------ Text to read ------

The observation focus is typical during data capture, for insertion of a result into a data-store, and for evaluation and quality control of single results. Thus, the "observation" view is most important in the earlier stages in the value-adding chain. Information provided in this primitive, fully-normalised view can be readily composited to construct the row- or column-oriented summary views, so this view may be considered the most generic.

The table of Geochemistry Results supplied by GA follows this pattern.

Column or "Coverage" view

The variation of a property as a function of location is sampled by the values in a single column. This view of the information corresponds with a coverage, which is a spatial function. It may be represented

  • as a set of simple features each having a location plus one other property
  • using a special coverage feature, which uses a more compact notation in which the values in the domain and range are grouped separately.

------

■ Set of tasks:
- A) Render every line of the entries as a Markdown table with the columns "No." and "Line", numbering the rows and omitting blank lines. Do not include the pictures.
- B) Carry the passage on observation and coverage views of data forward from its final sentence.
The passage above has no connection to the entries that follow it.

------ Record extracts ------

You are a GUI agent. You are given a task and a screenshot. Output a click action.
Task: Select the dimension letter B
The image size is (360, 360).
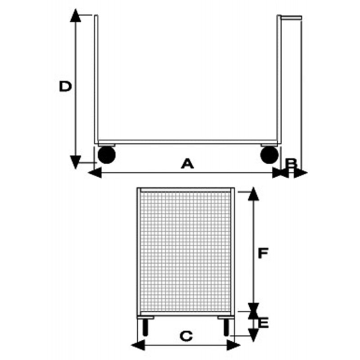point(291,163)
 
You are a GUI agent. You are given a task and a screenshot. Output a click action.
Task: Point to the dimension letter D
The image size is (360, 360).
point(66,86)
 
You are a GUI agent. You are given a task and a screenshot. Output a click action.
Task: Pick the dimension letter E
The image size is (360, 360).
point(264,323)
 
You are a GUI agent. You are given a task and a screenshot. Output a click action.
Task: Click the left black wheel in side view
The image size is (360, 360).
point(107,155)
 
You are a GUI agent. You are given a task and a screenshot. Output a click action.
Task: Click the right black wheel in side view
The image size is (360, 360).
point(269,155)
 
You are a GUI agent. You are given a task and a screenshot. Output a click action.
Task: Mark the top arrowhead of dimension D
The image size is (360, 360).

------

■ Exercise answers:
- A)
| No. | Line |
|---|---|
| 1 | You are a GUI agent. You are given a task and a screenshot. Output a click action. |
| 2 | Task: Select the dimension letter B |
| 3 | The image size is (360, 360). |
| 4 | point(291,163) |
| 5 | You are a GUI agent. You are given a task and a screenshot. Output a click action. |
| 6 | Task: Point to the dimension letter D |
| 7 | The image size is (360, 360). |
| 8 | point(66,86) |
| 9 | You are a GUI agent. You are given a task and a screenshot. Output a click action. |
| 10 | Task: Pick the dimension letter E |
| 11 | The image size is (360, 360). |
| 12 | point(264,323) |
| 13 | You are a GUI agent. You are given a task and a screenshot. Output a click action. |
| 14 | Task: Click the left black wheel in side view |
| 15 | The image size is (360, 360). |
| 16 | point(107,155) |
| 17 | You are a GUI agent. You are given a task and a screenshot. Output a click action. |
| 18 | Task: Click the right black wheel in side view |
| 19 | The image size is (360, 360). |
| 20 | point(269,155) |
| 21 | You are a GUI agent. You are given a task and a screenshot. Output a click action. |
| 22 | Task: Mark the top arrowhead of dimension D |
| 23 | The image size is (360, 360). |

- B)
In a "GML" representation this might appear:

<Coverage gml:id="cub345">
   <metaDataProperty>
      ... description of data capture method, processing and interpolation (if necessary), etc ...
   </metaDataProperty>
   <domain>
      <MultiPoint gml:id="d345">
         <member>
            <Point gml:id="pon456"><pos srsName="gda1994">-33.0 145.8</pos></Point>
         </member>
         <member ... />
         <member ... />
         <member ... />
      </MultiPoint >
   </domain>
   <range>
      <BandList>
         <measureList uom="percent" property="urn:iugs:ontology:materials:concentration:Cu">4.23 3.12 1.02 ...</measureList>
      </BandList>
   </range>
</Coverage>

(The values of Cu concentration are understood to be listed in the same sequence as the memebers of the domain.)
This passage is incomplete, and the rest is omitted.